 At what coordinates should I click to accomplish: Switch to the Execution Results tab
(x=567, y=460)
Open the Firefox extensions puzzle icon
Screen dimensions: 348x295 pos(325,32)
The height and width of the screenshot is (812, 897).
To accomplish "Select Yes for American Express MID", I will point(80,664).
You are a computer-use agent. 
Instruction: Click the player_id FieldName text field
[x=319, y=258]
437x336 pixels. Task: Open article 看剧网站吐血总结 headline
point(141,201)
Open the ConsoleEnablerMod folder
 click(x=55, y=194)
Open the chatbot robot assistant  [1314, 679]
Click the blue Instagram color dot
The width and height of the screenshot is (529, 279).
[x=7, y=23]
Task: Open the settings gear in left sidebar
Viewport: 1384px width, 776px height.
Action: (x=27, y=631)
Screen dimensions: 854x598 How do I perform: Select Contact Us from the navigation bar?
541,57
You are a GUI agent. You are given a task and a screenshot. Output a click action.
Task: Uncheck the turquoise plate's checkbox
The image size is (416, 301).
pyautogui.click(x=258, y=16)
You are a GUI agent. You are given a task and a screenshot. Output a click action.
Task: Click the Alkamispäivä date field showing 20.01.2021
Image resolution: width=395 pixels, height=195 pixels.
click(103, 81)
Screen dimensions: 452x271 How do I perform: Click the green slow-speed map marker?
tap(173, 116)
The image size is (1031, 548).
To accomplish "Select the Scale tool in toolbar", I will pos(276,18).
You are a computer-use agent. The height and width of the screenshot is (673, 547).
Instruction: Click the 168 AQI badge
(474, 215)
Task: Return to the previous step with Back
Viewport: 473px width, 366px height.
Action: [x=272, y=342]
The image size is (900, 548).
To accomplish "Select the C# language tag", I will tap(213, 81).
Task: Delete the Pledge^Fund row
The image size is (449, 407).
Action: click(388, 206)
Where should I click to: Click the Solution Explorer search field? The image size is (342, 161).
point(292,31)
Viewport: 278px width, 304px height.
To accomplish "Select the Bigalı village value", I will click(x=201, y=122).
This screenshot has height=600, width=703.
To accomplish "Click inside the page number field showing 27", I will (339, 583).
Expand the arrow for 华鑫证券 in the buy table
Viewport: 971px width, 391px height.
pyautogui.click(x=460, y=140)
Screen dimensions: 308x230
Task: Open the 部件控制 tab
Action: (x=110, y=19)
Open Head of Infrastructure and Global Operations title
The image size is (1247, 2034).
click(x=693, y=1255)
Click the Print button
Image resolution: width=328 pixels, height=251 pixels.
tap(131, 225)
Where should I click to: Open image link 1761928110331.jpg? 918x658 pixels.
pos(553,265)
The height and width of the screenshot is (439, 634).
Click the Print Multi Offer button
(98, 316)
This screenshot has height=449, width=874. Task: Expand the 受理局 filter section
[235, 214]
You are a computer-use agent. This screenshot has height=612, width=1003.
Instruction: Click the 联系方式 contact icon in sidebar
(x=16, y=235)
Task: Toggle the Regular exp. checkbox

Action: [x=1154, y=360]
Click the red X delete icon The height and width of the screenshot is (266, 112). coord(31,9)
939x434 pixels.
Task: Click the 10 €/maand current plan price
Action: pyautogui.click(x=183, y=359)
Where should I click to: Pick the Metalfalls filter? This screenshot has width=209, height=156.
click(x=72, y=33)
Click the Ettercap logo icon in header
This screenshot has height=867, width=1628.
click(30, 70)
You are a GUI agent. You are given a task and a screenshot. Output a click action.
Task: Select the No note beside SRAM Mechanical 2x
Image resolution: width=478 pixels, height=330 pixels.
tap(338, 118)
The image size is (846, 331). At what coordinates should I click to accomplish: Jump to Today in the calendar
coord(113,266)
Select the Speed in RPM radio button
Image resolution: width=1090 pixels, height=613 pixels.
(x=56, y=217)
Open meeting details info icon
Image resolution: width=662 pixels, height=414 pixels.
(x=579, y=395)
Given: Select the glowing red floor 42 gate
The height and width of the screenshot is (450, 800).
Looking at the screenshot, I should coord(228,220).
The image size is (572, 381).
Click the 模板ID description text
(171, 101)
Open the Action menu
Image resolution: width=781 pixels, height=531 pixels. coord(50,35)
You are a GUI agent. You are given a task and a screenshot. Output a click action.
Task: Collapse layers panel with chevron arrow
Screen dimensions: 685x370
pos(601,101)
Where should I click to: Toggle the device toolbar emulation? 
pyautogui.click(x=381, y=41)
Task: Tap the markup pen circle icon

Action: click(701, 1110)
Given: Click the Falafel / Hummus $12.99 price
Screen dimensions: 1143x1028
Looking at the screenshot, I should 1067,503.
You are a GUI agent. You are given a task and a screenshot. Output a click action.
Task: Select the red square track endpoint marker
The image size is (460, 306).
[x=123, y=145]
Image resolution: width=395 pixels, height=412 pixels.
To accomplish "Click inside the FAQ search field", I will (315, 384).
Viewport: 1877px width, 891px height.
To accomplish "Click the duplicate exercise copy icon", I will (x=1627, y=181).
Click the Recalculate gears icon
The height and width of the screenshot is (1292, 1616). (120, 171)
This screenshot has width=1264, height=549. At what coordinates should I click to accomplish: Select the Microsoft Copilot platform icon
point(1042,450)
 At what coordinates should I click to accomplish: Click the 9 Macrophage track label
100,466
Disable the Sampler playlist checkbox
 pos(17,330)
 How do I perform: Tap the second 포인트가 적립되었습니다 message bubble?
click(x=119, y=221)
• • •
*EXERCISE INSTRUCTIONS*.
Please edit the listing above so that every "Viewport" becomes "Display area", and leave everything else unchanged.

*REPLY*.
 At what coordinates should I click to accomplish: Switch to the Execution Results tab
(x=567, y=460)
Open the Firefox extensions puzzle icon
Screen dimensions: 348x295 pos(325,32)
The height and width of the screenshot is (812, 897).
To accomplish "Select Yes for American Express MID", I will point(80,664).
You are a computer-use agent. 
Instruction: Click the player_id FieldName text field
[x=319, y=258]
437x336 pixels. Task: Open article 看剧网站吐血总结 headline
point(141,201)
Open the ConsoleEnablerMod folder
 click(x=55, y=194)
Open the chatbot robot assistant  [1314, 679]
Click the blue Instagram color dot
The width and height of the screenshot is (529, 279).
[x=7, y=23]
Task: Open the settings gear in left sidebar
Display area: 1384px width, 776px height.
Action: (x=27, y=631)
Screen dimensions: 854x598 How do I perform: Select Contact Us from the navigation bar?
541,57
You are a GUI agent. You are given a task and a screenshot. Output a click action.
Task: Uncheck the turquoise plate's checkbox
The image size is (416, 301).
pyautogui.click(x=258, y=16)
You are a GUI agent. You are given a task and a screenshot. Output a click action.
Task: Click the Alkamispäivä date field showing 20.01.2021
Image resolution: width=395 pixels, height=195 pixels.
click(103, 81)
Screen dimensions: 452x271 How do I perform: Click the green slow-speed map marker?
tap(173, 116)
The image size is (1031, 548).
To accomplish "Select the Scale tool in toolbar", I will pos(276,18).
You are a computer-use agent. The height and width of the screenshot is (673, 547).
Instruction: Click the 168 AQI badge
(474, 215)
Task: Return to the previous step with Back
Display area: 473px width, 366px height.
Action: [x=272, y=342]
The image size is (900, 548).
To accomplish "Select the C# language tag", I will tap(213, 81).
Task: Delete the Pledge^Fund row
The image size is (449, 407).
Action: click(388, 206)
Where should I click to: Click the Solution Explorer search field? The image size is (342, 161).
point(292,31)
Display area: 278px width, 304px height.
To accomplish "Select the Bigalı village value", I will click(x=201, y=122).
This screenshot has height=600, width=703.
To accomplish "Click inside the page number field showing 27", I will (339, 583).
Expand the arrow for 华鑫证券 in the buy table
Display area: 971px width, 391px height.
pyautogui.click(x=460, y=140)
Screen dimensions: 308x230
Task: Open the 部件控制 tab
Action: (x=110, y=19)
Open Head of Infrastructure and Global Operations title
The image size is (1247, 2034).
click(x=693, y=1255)
Click the Print button
Image resolution: width=328 pixels, height=251 pixels.
tap(131, 225)
Where should I click to: Open image link 1761928110331.jpg? 918x658 pixels.
pos(553,265)
The height and width of the screenshot is (439, 634).
Click the Print Multi Offer button
(98, 316)
This screenshot has height=449, width=874. Task: Expand the 受理局 filter section
[235, 214]
You are a computer-use agent. This screenshot has height=612, width=1003.
Instruction: Click the 联系方式 contact icon in sidebar
(x=16, y=235)
Task: Toggle the Regular exp. checkbox

Action: [x=1154, y=360]
Click the red X delete icon The height and width of the screenshot is (266, 112). coord(31,9)
939x434 pixels.
Task: Click the 10 €/maand current plan price
Action: pyautogui.click(x=183, y=359)
Where should I click to: Pick the Metalfalls filter? This screenshot has width=209, height=156.
click(x=72, y=33)
Click the Ettercap logo icon in header
This screenshot has height=867, width=1628.
click(30, 70)
You are a GUI agent. You are given a task and a screenshot. Output a click action.
Task: Select the No note beside SRAM Mechanical 2x
Image resolution: width=478 pixels, height=330 pixels.
tap(338, 118)
The image size is (846, 331). At what coordinates should I click to accomplish: Jump to Today in the calendar
coord(113,266)
Select the Speed in RPM radio button
Image resolution: width=1090 pixels, height=613 pixels.
(x=56, y=217)
Open meeting details info icon
Image resolution: width=662 pixels, height=414 pixels.
(x=579, y=395)
Given: Select the glowing red floor 42 gate
The height and width of the screenshot is (450, 800).
Looking at the screenshot, I should coord(228,220).
The image size is (572, 381).
Click the 模板ID description text
(171, 101)
Open the Action menu
Image resolution: width=781 pixels, height=531 pixels. coord(50,35)
You are a GUI agent. You are given a task and a screenshot. Output a click action.
Task: Collapse layers panel with chevron arrow
Screen dimensions: 685x370
pos(601,101)
Where should I click to: Toggle the device toolbar emulation? 
pyautogui.click(x=381, y=41)
Task: Tap the markup pen circle icon

Action: click(701, 1110)
Given: Click the Falafel / Hummus $12.99 price
Screen dimensions: 1143x1028
Looking at the screenshot, I should 1067,503.
You are a GUI agent. You are given a task and a screenshot. Output a click action.
Task: Select the red square track endpoint marker
The image size is (460, 306).
[x=123, y=145]
Image resolution: width=395 pixels, height=412 pixels.
To accomplish "Click inside the FAQ search field", I will (315, 384).
Display area: 1877px width, 891px height.
To accomplish "Click the duplicate exercise copy icon", I will (x=1627, y=181).
Click the Recalculate gears icon
The height and width of the screenshot is (1292, 1616). (120, 171)
This screenshot has width=1264, height=549. At what coordinates should I click to accomplish: Select the Microsoft Copilot platform icon
point(1042,450)
 At what coordinates should I click to accomplish: Click the 9 Macrophage track label
100,466
Disable the Sampler playlist checkbox
 pos(17,330)
 How do I perform: Tap the second 포인트가 적립되었습니다 message bubble?
click(x=119, y=221)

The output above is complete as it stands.